Jó e a honestidade diante de Deus.
"Então Jó, levantando-se, rasgou o seu manto, rapou a sua cabeça e, prostrando-se em terra, adorou."
Jó 1:20
Jó perdeu seus filhos, seus bens, sua saúde — tudo num intervalo curto de tempo. E a reação dele não foi uma frase pronta de conformismo. Foi rasgar as vestes, se prostrar no chão, e — mesmo assim — adorar.
Nos capítulos seguintes, Jó não esconde sua dor nem sua confusão. Ele questiona, ele reclama, ele chega perto de acusar Deus de injustiça. E Deus nunca o repreende por isso — pelo contrário, no final do livro, Deus corrige os amigos de Jó por terem respostas fáceis demais.
Isso nos ensina algo poderoso: você pode estar bravo com Deus, confuso com o que aconteceu, sem entender o porquê — e ainda assim estar em relacionamento genuíno com Ele. A raiva no luto não é traição à fé.
Muita gente esconde a raiva que sente por medo de que seja pecado. Mas esconder não é o mesmo que não sentir — e Deus prefere sua honestidade à sua encenação de paz que você não tem.
Hoje, se há raiva dentro de você — com a situação, com pessoas, até com Deus — você pode trazer isso abertamente a Ele, como Jó trouxe.
Se você sente raiva — de Deus, da situação, de alguém — escreva essa raiva num papel, sem filtro. Depois, leia em voz alta como oração. Deus prefere sua honestidade à sua encenação.
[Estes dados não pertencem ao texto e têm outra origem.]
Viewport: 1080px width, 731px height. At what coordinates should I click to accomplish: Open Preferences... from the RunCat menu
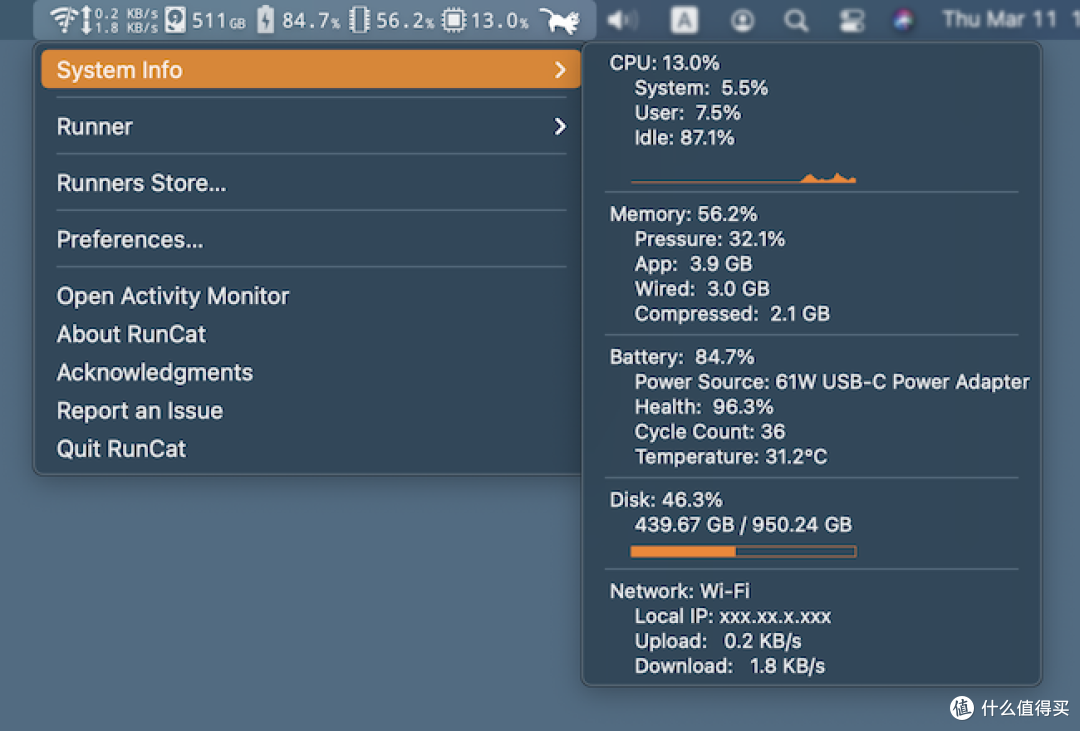coord(130,240)
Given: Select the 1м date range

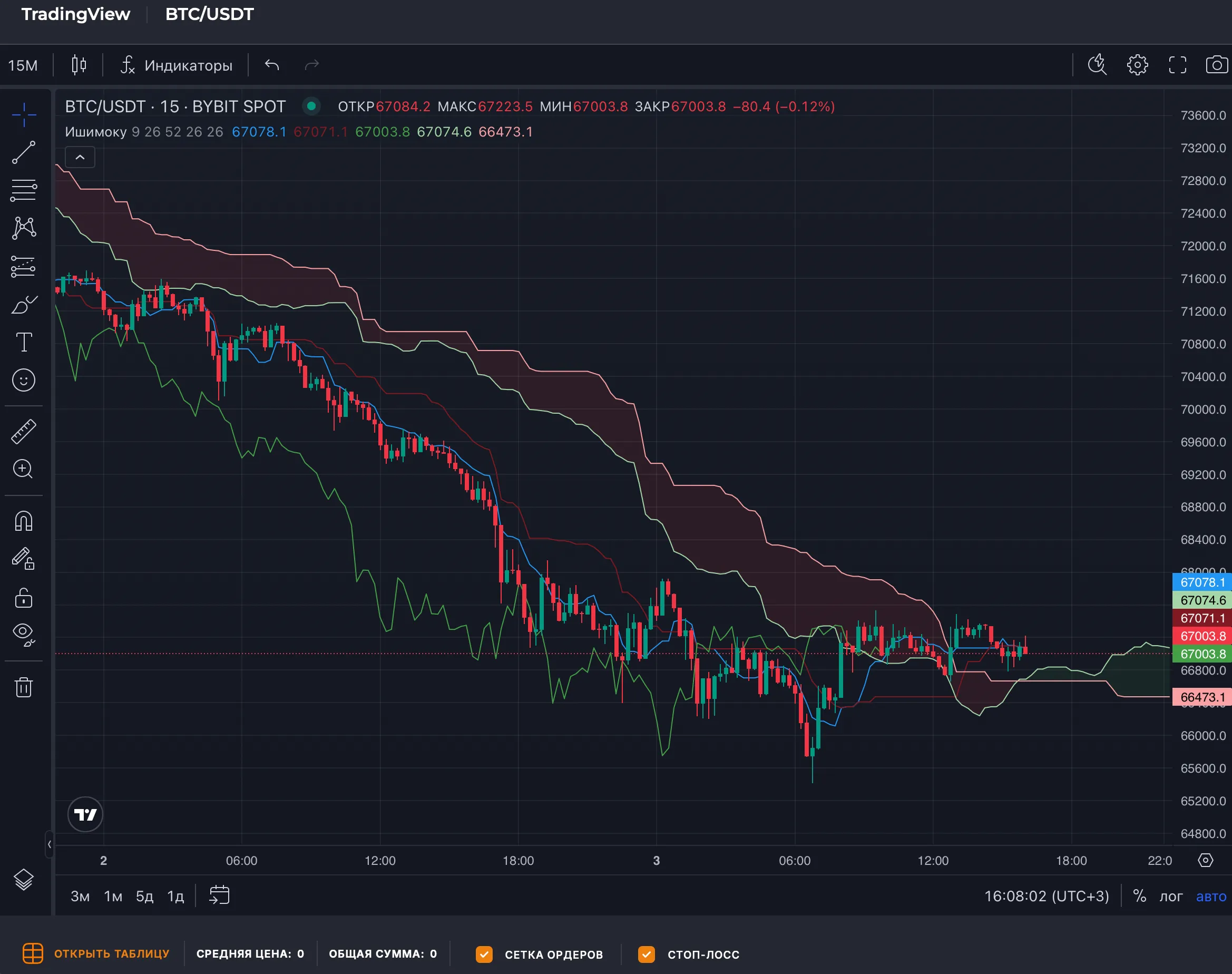Looking at the screenshot, I should click(113, 896).
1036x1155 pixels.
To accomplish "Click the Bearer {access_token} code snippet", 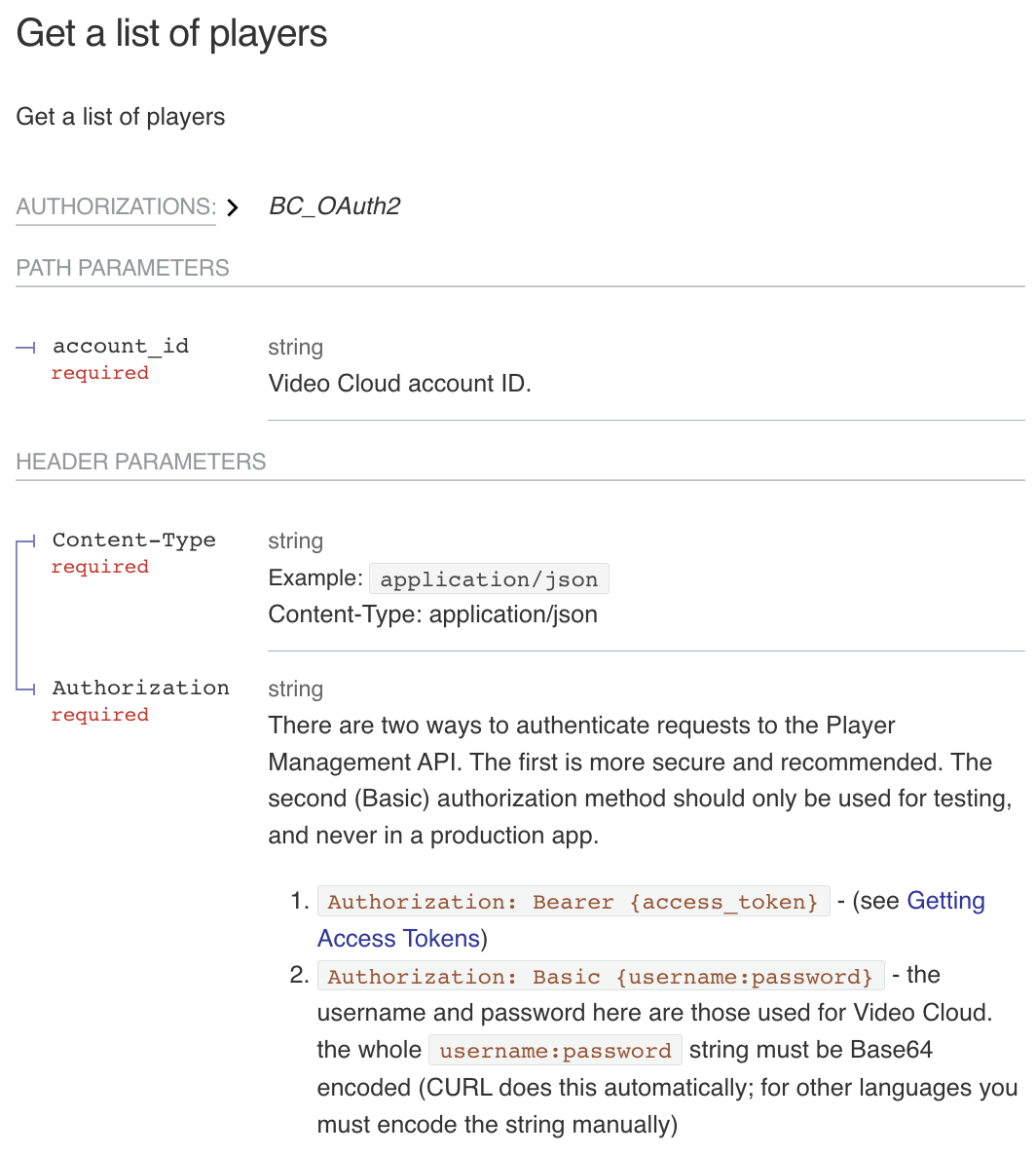I will tap(573, 902).
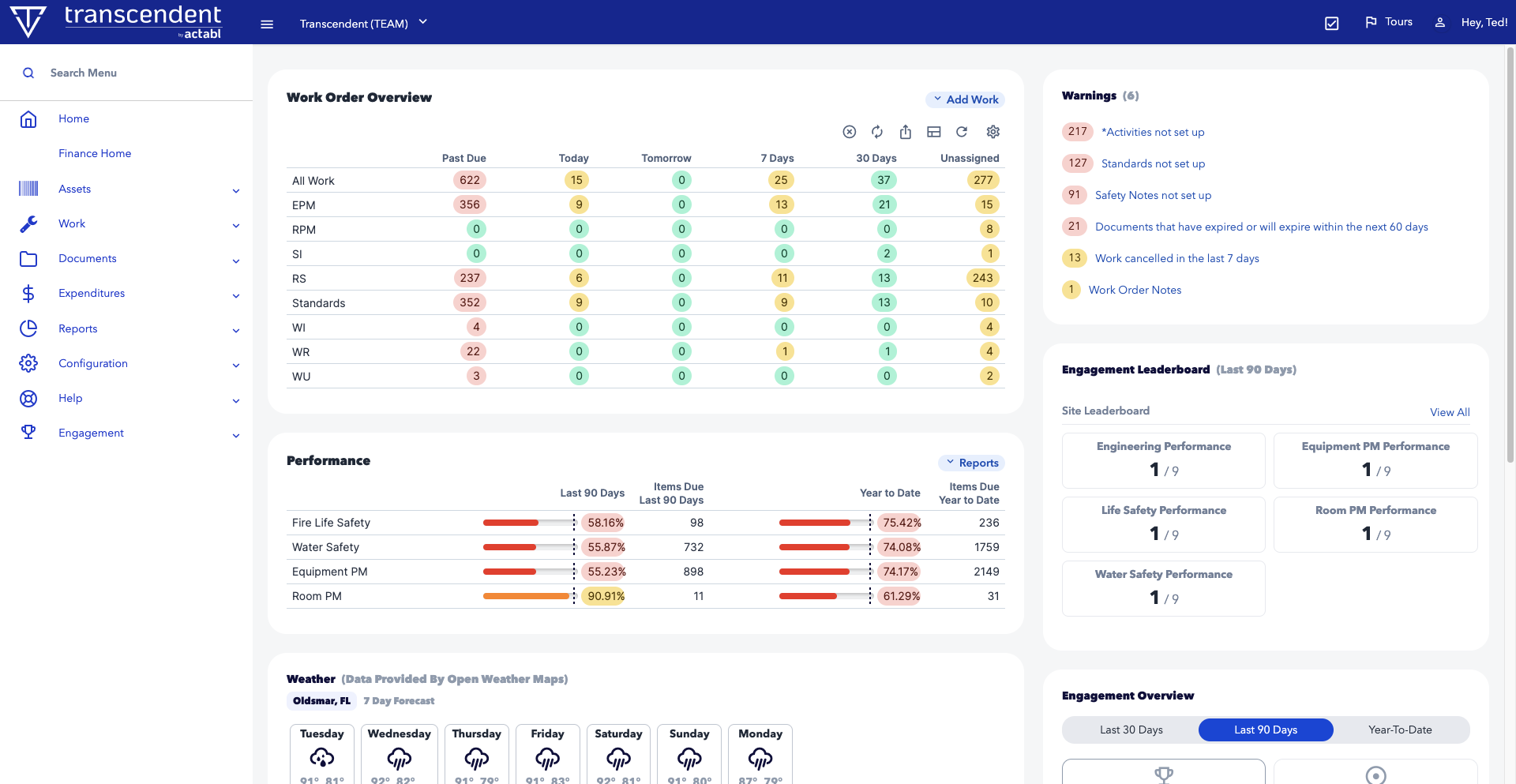The width and height of the screenshot is (1516, 784).
Task: Select Last 90 Days engagement option
Action: (x=1266, y=730)
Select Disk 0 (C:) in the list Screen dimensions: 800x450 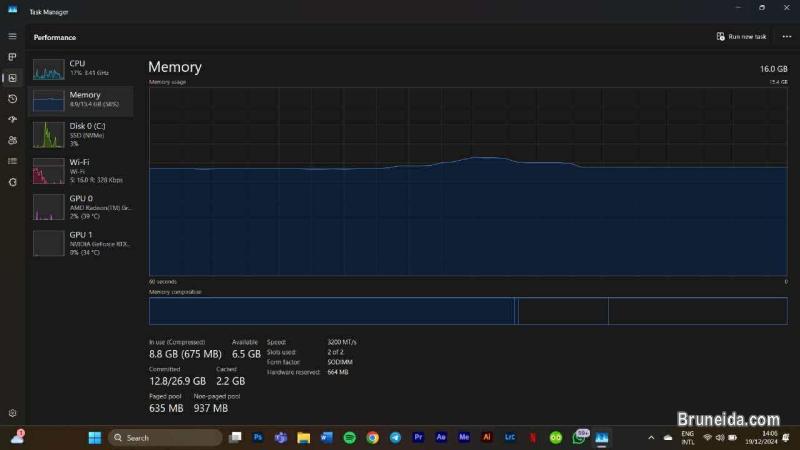[x=82, y=134]
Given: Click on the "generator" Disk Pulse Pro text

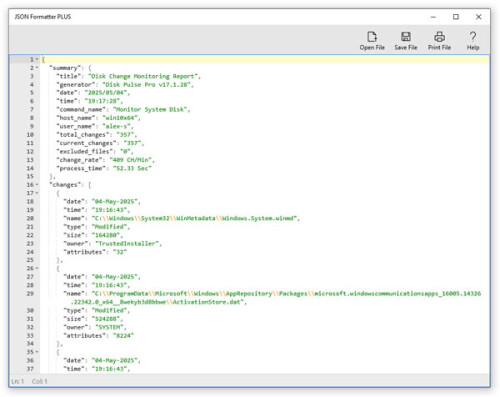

Senhor, eu trago a Ti minha raiva e minha confusão, assim como Jó trouxe. Não entendo por que isso aconteceu. Às vezes fico bravo, até contigo. Obrigado por não me rejeitares por essa honestidade. Continua comigo, mesmo quando eu questiono. Em nome de Jesus, amém.
"Existe alguma raiva que você tem escondido de Deus por achar que não deveria senti-la?"